A Rainy Evening and What I Love Best About Minimalism

I wish that I could capture what night-rain breathes like in this cathedral of old trees and save it for you, dear friend. I've cracked open the window in this tree-top room of my log home. Three walls are all windows. The heat of Summer is washed away by the coolness and comfort of Fall rain. So much of life is like that, the heat and pressure of the moment seems suffocating and then suddenly rain comes. One small raindrop and then another and another. 

As I've journeyed through these years of giving almost everything away, I believe that the choices I made are like raindrops. Small choices. One by one. Over time. Then suddenly, the cumulative effort of all those small "raindrop" choices created a flood of relief, like Fall rain after a hot Summer. At least, that's how this minimalist journey grew for me. 

And still, even as a dedicated minimalist, hard days do exist when every last item I own is strewn up on the floor by a ornery toddler, like today. Today was a huge mess, including my art supplies, which produced a hot, angry mom.

Yet, I realized again, the overwhelm is gone. The anger is gone in one deep breath. I get down on my knees and work with my little one, instead of working angrily against my beloved child. There is less to clean up and so the effort and strain is gone for both of us. 

As I clean up the whirlwind of toddler-hood, I again realize how easy it is every single time. I find my emotions don't need to be angry anymore. 

Rain.

Relief.

Redemption. 

Perhaps what I love best about minimalism is that moment of entering my child's world and loving them in the midst of their mess, without anger.

 

 

Perhaps I love that moment because I sense a deep spiritual truth there.  

 

Perhaps, it's because that was not my childhood. Maybe it wasn't yours either. For those of us who had less than ideal childhoods, we need this kind of redemption. The kind that changes the script of the past, rewrites the story of "home," and out of blessed strength lives a completely new and better life.

Living well is often the best healing.

Instead of anger and rage, patience and grace grow. Instead of overwhelm and chaos, peace and simplicity build.  Sure there's frustration at times, but not the soul-cutting comments or accusations of laziness. No more the trying to escape a messy, chaotic, overwhelming shell of a house. The darkness of depression is lifted. 

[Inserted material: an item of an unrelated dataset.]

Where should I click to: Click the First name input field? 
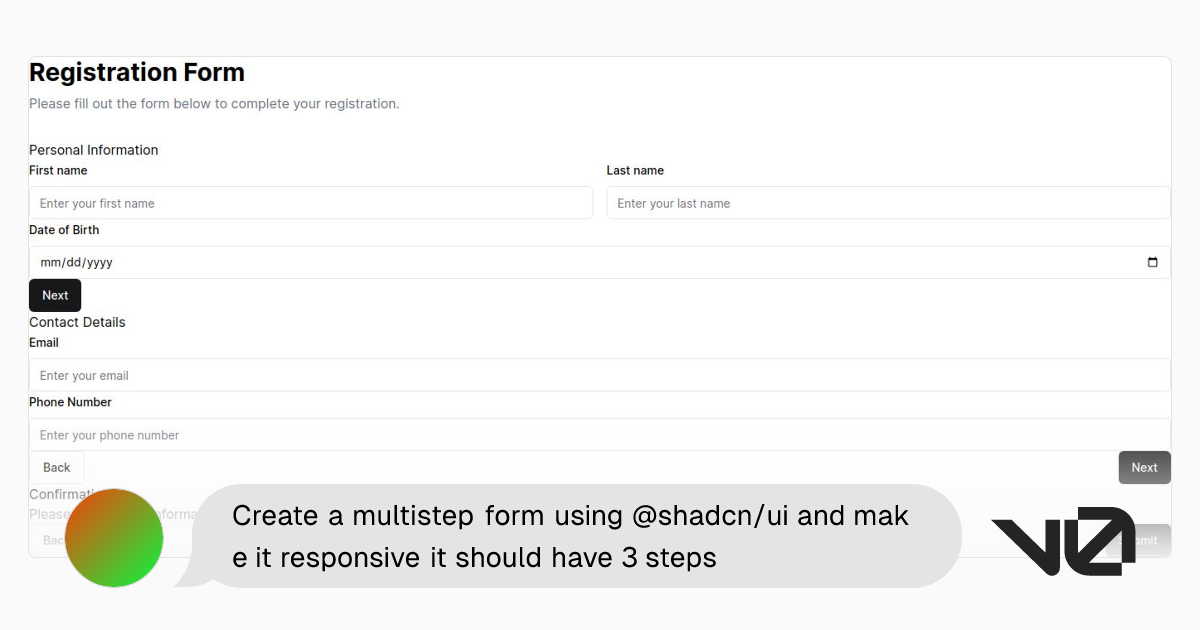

With minimalism, my home now serves me, not the other way around.  

And even on my hardest days, I am still a better mother for giving everything away, instead of sacrificing my family on the alter of materialism and cultural expectations.

The change has been dramatic and life-saving for me. The healing is not just internal, but as the anti-thesis of pain, the healing actually spreads in every direction. The healing is for me and, dear friend, it's for you as well. 

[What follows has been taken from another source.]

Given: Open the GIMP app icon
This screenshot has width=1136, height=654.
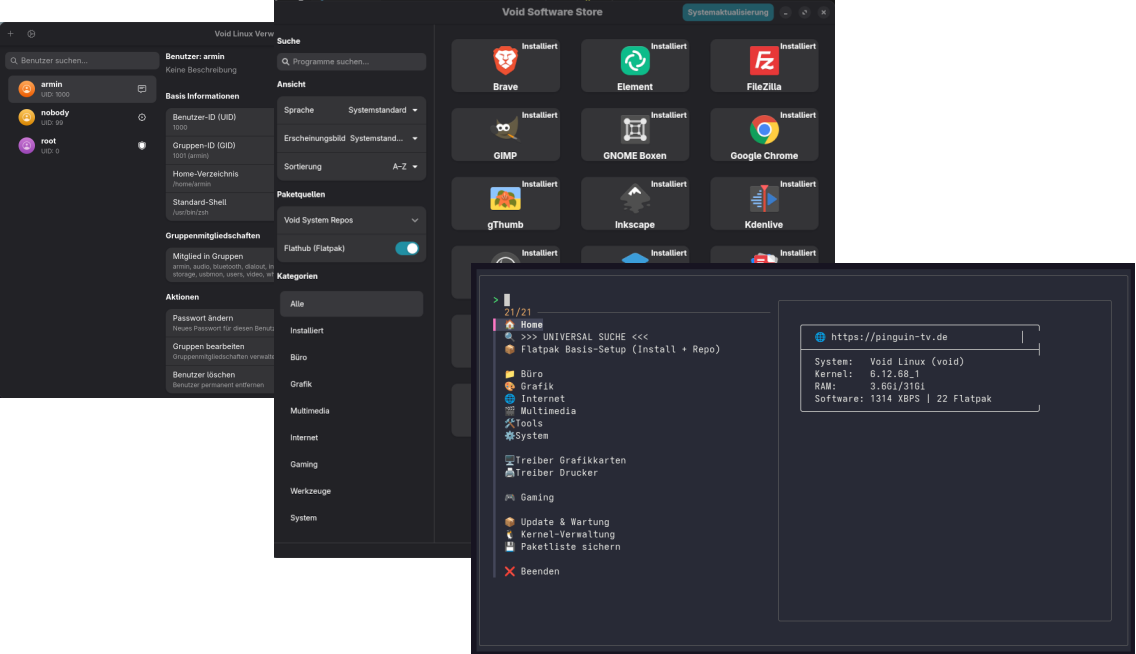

It's because of that complete transformation in my life that I do what I can today to help others. As a professional financial + minimalist coach, I provide simple, gentle steps to create a haven in the home and stability in the finances. I worked for years in the realm of insurance, having trained in property and casualty insurance plus tax-prep and business start-up, yet I found my career empty without peace in the home.

Fast forward several hard years and giving almost everything away, and I now help that redemption happen in not just my home, but so many other precious families. And I am passionate about integrating minimalist principles into my professional financial coaching. In order to solve financial problems, the root issues must be addressed, and the transformation my clients experience is simply amazing. It is an incredible privilege, one that I take seriously because my heart was seared by the same struggle so many are facing.

The changes started slowly at first for me and quickly gained intensity when I finally had the help I needed. Small changes brought a freedom I never expected but I desperately needed, relief just like this evening of rain tonight.

Above all, dear friend, know that you don't need to walk this journey alone. There is relief for you and your beloved family. The answers do exist. Healing is possible. The rain is coming.